*AUFGABEN:*
1. Erläutern Sie in ein bis drei Sätzen, worauf der Text zum End of Fish Day 2022 die aufgebrauchten Fischressourcen zurückführt.
2. Beantworten Sie anhand des Textes zum End of Fish Day 2022 die folgenden Fragen:
(a) Auf welches Datum fiel der End of Fish Day im Jahr 2022?
(b) Auf den Zahlen welcher Behörde beruht die Berechnung des End of Fish Day?
(c) Wie hoch ist der Selbstversorgungsgrad Deutschlands mit Fisch und Fischerzeugnissen im Jahr 2022?
3. Führen Sie den Text zum End of Fish Day 2022 im Anschluss an seinen letzten Satz fort.

*AUSGANGSTEXT:*
★ ★ ★ ★ ★ ★ ★
End of Fish Day 2022 – so früh wie noch nie
Die Nachfrage nach frischem Meeresfisch steigt immer weiter, jedoch werden in Deutschland jährlich mehr Fisch und Meeresfrüchte verzehrt, als zur Verfügung stehen. Im Jahr 2022 wurde ein neuer Rekord erreicht, denn bereits am 11. März ist „End of Fish Day“ gewesen. Das bedeutet konkret, dass die gefangenen und hierzulande gezüchteten Fische und Meeresfrüchte rechnerisch bereits nach dreieinhalb Monaten aufgebraucht sind.
Hintergrund: „End of Fish Day“
Der End of Fish Day wird auf Grundlage der Zahlen der Bundesanstalt für Landwirtschaft und Ernährung (BLE) errechnet. Er nimmt so direkten Bezug auf die Analyse der Fischereiwirtschaft durch die Bundesregierung. Die BLE veröffentlicht in ihrem Jahresbericht über Fischerei und Fischwirtschaft den aktuellen Selbstversorgungsgrad Deutschlands mit Fischereierzeugnissen.
Selbstversorgungsgrad
Laut dem evangelischem Hilfswerk „Brot für die Welt“, dem Verein „Fair Oceans“ und dem Netzwerk „Slow Food Deutschland“ sind wir in Deutschland seit dem 11. März auf Importware angewiesen – sechs Tage früher als im Vorjahr. Berechnungen der Bundesanstalt für Landwirtschaft und Ernährung (BLE) zufolge liegt der bestimmte Selbstversorgungsgrad mit Fisch und Fischerzeugnissen im Jahr 2022 bei nur noch 19 Prozent. Das macht Deutschland zu einem der größten Importeure (Importländer sind vor allem Norwegen, Vietnam, Griechenland und Kroatien) von Fischereiprodukten auf dem Weltmarkt.
Ein primärer Grund für die aufgebrauchten Ressourcen im Allgemeinen ist, dass der Fischkonsum steigt und gleichzeitig die Versorgung aus natürlichen Quellen zurückgeht. Überfischung führt zu geringeren Fangquoten und auch Wasserverschmutzungen und der Klimawandel beeinträchtigen den natürlichen Lebensraum von Fischen und damit auch deren Fortpflanzungsmöglichkeiten. Speziell in Deutschland gibt es zudem überhaupt nur wenige Produzenten in der Aquakultur. Auch die Nord- oder Ostseebestände verringern sich immer weiter.
★ ★ ★ ★ ★ ★ ★
*Daten zu Klickzielen:*
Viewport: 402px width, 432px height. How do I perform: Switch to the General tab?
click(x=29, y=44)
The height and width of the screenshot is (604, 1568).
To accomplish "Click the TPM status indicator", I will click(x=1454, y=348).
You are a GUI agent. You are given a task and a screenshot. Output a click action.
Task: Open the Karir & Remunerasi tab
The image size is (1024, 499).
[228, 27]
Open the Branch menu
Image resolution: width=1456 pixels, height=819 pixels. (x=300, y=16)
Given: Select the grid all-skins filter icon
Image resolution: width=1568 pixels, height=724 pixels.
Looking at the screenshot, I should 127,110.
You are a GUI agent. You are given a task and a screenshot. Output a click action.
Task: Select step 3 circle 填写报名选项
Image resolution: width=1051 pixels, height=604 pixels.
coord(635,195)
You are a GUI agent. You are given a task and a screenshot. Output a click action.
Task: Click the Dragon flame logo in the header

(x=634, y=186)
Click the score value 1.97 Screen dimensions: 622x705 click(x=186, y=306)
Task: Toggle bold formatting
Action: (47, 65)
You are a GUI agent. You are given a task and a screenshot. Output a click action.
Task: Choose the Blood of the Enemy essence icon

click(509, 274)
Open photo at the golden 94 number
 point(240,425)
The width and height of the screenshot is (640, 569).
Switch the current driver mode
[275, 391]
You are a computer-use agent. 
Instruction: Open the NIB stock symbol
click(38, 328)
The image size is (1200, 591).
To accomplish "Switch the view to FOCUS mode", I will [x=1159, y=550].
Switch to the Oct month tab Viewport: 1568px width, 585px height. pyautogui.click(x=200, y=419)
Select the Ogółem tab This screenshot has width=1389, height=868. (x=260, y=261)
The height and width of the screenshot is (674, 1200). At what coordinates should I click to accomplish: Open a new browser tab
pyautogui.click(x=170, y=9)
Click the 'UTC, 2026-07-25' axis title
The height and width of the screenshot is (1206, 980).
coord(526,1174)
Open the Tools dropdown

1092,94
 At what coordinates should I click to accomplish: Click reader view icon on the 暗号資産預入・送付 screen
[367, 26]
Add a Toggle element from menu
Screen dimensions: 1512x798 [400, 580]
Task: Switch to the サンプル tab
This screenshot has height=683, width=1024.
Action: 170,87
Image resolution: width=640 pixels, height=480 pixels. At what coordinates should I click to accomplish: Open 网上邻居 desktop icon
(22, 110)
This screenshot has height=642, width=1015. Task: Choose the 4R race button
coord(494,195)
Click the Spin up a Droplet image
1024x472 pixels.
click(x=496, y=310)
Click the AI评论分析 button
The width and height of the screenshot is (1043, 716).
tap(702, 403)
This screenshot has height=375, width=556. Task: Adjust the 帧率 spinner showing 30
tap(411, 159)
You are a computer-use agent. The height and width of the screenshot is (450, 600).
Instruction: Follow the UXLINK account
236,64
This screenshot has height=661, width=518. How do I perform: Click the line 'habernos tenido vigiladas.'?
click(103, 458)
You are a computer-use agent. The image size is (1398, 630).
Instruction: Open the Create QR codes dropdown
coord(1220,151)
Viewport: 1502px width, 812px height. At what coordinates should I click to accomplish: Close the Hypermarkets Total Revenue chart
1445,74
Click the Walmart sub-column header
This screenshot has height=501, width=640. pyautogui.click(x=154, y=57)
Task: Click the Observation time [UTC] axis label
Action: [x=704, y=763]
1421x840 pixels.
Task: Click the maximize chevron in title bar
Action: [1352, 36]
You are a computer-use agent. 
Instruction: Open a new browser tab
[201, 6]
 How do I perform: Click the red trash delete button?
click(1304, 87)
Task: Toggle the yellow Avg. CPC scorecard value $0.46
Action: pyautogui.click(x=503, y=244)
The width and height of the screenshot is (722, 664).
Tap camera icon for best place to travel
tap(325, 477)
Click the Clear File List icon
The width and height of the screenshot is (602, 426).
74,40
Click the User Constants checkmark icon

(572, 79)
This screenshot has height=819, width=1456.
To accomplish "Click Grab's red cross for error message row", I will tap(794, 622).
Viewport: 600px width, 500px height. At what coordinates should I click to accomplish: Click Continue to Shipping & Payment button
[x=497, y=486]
★ ★ ★ ★ ★ ★ ★
*ANTWORTEN JE AUFGABE:*
1. Der Fischkonsum steigt, während die Versorgung aus natürlichen Quellen zurückgeht. Überfischung senkt die Fangquoten, und Wasserverschmutzung sowie Klimawandel beeinträchtigen den Lebensraum und die Fortpflanzung der Fische. In Deutschland kommen zudem die geringe Zahl an Produzenten in der Aquakultur und die schrumpfenden Bestände in Nord- und Ostsee hinzu.

2.
(a) Auf den 11. März.
(b) Auf den Zahlen der Bundesanstalt für Landwirtschaft und Ernährung (BLE).
(c) Er liegt bei 19 Prozent.

3.
Erzeugung in Deutschland
Laut Statistischem Bundesamt gab es 2020 in Deutschland rund 2300 Aquakulturbetriebe, die rund 18.600 Tonnen Fisch erzeugt haben. Damit sank die Zahl um etwa 200 Betrieb, was – 8,7 % gegenüber dem Vorjahr entspricht. Es gibt derzeit in Summe überhaupt nur 3 Kreislaufanlagen für Fisch in Deutschland. Die Mehrheit der 2300 Aquakulturbetriebe sind Süßwasserzuchten, darunter vor allem Teiche (z.B. Forellen) und Fließkanäle.
Um den Selbstversorgungsgrad zu erhöhen, legte die deutsche Bundesregierung bereits 2014 in ihrem „Nationalen Strategieplan Aquakultur (NASTAQ)“ das Ziel fest, die inländische Produktion in Kreislaufanagen bis 2020 auf 20.000 Tonnen zu erhöhen. Bis dato wurden hier lediglich knapp 15 Prozent der anvisierten 20.000 t Jahresproduktion erreicht. Laut der Fortführung des NASTAQ von 2021 ist insgesamt von einem durchschnittlichen Selbstversorgungsgrad bei Süßwasserfischen von 20 bis 25 % auszugehen, während eine marine Aquakultur als praktisch nicht existent beschrieben wird, der Selbstversorgungsgrad in Deutschland ist hier quasi 0 %.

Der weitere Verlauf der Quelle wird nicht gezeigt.